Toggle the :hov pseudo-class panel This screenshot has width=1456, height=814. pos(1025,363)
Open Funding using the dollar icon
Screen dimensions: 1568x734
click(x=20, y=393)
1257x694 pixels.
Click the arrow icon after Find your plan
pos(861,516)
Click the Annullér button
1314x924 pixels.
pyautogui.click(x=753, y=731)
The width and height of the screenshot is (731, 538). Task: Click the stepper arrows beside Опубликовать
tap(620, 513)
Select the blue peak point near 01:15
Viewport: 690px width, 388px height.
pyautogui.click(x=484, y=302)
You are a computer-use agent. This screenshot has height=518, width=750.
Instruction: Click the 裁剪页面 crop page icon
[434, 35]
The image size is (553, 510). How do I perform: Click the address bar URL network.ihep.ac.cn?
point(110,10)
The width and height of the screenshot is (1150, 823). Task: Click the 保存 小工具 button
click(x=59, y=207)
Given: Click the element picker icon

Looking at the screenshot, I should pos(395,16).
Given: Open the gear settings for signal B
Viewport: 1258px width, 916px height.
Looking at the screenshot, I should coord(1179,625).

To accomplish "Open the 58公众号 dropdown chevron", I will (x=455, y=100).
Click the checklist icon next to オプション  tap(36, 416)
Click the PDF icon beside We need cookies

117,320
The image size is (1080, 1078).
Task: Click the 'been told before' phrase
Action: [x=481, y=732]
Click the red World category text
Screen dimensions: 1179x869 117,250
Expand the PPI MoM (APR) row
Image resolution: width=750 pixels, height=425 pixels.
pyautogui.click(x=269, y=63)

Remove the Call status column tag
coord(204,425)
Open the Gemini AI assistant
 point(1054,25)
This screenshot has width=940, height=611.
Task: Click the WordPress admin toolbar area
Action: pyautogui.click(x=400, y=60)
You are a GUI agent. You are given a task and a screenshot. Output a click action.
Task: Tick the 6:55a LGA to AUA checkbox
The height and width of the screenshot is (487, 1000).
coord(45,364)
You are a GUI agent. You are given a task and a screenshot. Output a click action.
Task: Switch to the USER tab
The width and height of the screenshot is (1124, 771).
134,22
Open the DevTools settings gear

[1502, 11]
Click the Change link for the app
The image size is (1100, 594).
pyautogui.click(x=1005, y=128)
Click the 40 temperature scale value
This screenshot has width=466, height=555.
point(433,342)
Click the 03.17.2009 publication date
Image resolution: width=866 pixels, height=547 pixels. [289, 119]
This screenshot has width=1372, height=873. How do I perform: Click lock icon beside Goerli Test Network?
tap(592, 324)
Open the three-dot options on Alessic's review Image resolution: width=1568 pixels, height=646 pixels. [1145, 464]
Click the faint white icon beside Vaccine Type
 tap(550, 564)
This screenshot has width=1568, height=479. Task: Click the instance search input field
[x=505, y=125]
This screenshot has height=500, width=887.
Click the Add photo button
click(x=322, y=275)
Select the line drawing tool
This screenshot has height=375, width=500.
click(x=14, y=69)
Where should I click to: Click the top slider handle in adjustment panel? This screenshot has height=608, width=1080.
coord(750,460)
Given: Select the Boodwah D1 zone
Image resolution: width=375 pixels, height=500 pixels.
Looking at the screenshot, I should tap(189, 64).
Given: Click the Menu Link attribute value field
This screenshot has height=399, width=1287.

** Task requirements **
Take the lines above from the one containing "Image resolution: width=750" down to the one containing "This screenshot has height=500, width=887.", and transcribe them exactly, both ends included.

** Written answer **
Image resolution: width=750 pixels, height=425 pixels.
pyautogui.click(x=269, y=63)

Remove the Call status column tag
coord(204,425)
Open the Gemini AI assistant
 point(1054,25)
This screenshot has width=940, height=611.
Task: Click the WordPress admin toolbar area
Action: pyautogui.click(x=400, y=60)
You are a GUI agent. You are given a task and a screenshot. Output a click action.
Task: Tick the 6:55a LGA to AUA checkbox
The height and width of the screenshot is (487, 1000).
coord(45,364)
You are a GUI agent. You are given a task and a screenshot. Output a click action.
Task: Switch to the USER tab
The width and height of the screenshot is (1124, 771).
134,22
Open the DevTools settings gear

[1502, 11]
Click the Change link for the app
The image size is (1100, 594).
pyautogui.click(x=1005, y=128)
Click the 40 temperature scale value
This screenshot has width=466, height=555.
point(433,342)
Click the 03.17.2009 publication date
Image resolution: width=866 pixels, height=547 pixels. [289, 119]
This screenshot has width=1372, height=873. How do I perform: Click lock icon beside Goerli Test Network?
tap(592, 324)
Open the three-dot options on Alessic's review Image resolution: width=1568 pixels, height=646 pixels. [1145, 464]
Click the faint white icon beside Vaccine Type
 tap(550, 564)
This screenshot has width=1568, height=479. Task: Click the instance search input field
[x=505, y=125]
This screenshot has height=500, width=887.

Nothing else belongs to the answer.